Eamonn was quiet for a while. ‘I knew she went on about it more than you, but I still thought you believed in it all.’

‘Everyone I knew growing up went to church, believing had nothing to do with it, it was just what you did. Your mother, though, she got more into that side of things as she got older. It just wasn’t worth upsetting the apple cart and making a big song and dance about it.’

‘Didn’t you feel a bit of a hypocrite, standing there every week?’

‘I wasn’t forcing anyone else to believe. I didn’t care when you threw it all in. Did you really think that everyone there attending church was thinking about Jesus’s blood?’

‘I suppose not.’ He was silent for a while, considering the implications. ‘I think I’ll make a drink. Do you want something?’

‘A cup of tea would be great.’

He stood with the box of tea bags in his hand and called through the hatch: ‘Do you remember old Father Maguire?’

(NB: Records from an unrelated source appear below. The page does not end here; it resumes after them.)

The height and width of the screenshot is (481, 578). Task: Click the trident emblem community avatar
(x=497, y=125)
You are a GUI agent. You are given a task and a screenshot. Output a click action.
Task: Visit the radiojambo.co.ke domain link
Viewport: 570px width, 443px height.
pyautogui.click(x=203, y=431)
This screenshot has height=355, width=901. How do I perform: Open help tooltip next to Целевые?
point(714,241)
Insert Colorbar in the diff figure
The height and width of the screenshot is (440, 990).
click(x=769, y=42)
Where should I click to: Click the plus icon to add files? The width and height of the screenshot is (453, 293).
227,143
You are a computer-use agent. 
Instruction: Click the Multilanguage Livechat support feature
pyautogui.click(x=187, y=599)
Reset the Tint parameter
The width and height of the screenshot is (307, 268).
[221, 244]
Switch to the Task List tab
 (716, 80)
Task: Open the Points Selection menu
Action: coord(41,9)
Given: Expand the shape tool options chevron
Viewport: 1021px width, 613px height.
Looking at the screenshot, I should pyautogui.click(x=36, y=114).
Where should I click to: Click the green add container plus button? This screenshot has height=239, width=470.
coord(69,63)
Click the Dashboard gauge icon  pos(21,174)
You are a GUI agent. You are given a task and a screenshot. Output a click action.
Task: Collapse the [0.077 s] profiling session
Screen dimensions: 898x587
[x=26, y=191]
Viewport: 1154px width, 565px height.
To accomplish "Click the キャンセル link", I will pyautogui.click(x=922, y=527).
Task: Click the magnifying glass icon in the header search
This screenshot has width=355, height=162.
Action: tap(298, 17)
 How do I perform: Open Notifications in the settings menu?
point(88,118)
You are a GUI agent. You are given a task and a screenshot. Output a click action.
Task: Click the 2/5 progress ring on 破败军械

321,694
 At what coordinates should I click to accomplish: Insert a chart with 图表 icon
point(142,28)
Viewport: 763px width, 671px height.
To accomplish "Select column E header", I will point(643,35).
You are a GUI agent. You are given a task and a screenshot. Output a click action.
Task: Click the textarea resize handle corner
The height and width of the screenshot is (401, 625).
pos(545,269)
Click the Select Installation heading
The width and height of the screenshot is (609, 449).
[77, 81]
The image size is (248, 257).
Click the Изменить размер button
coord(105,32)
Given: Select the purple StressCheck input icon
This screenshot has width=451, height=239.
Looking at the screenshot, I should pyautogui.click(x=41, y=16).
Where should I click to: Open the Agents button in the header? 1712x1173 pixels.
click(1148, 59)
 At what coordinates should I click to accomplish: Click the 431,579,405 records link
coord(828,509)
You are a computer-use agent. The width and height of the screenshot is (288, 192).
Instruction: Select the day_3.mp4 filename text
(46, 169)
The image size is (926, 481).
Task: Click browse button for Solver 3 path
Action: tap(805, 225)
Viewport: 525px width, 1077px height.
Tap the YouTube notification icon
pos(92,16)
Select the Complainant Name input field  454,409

‘How could I forget him? The hours I suffered listening to that voice. Honest to God, put a horse to sleep he could. That man was a terrible bore.’

‘I was wondering, when did he start at St John’s?’

Dermot thought for a minute. ‘I don’t know. In the 70s sometime. Your mother would have known. Why?’

‘Do you remember when I came home for Mom’s funeral and you asked me to go through the photos?’

‘I do.’

‘There was a pack of photos I couldn’t work out. A couple had Mom in, maybe on a parish trip somewhere. There was a group shot on a ferry, probably early 70s. Then there was a whole load of the same bloke. They weren’t all from one roll of film, lots of different shapes and sizes of photo, but all the same guy.’ He paused. ‘He was wearing a dog collar.’

Dermot said nothing.

‘I suppose he’d be the priest before Maguire, would he?’

Dermot had got up and was looking out of the window. ‘I don’t know.’

‘A youngish guy. Fair hair, big, wide grin? Would that be right?’

‘That sounds like him.’

‘Do you remember his name?’

Dermot took a while to answer. ‘Walsh. His name was Father Walsh.’

‘Oh, right. Well that solves it, then.’ Eamonn frowned and then laughed. ‘So why did Mom have so many photos of him?’

He came out of the kitchen with the tea, but Dermot had gone.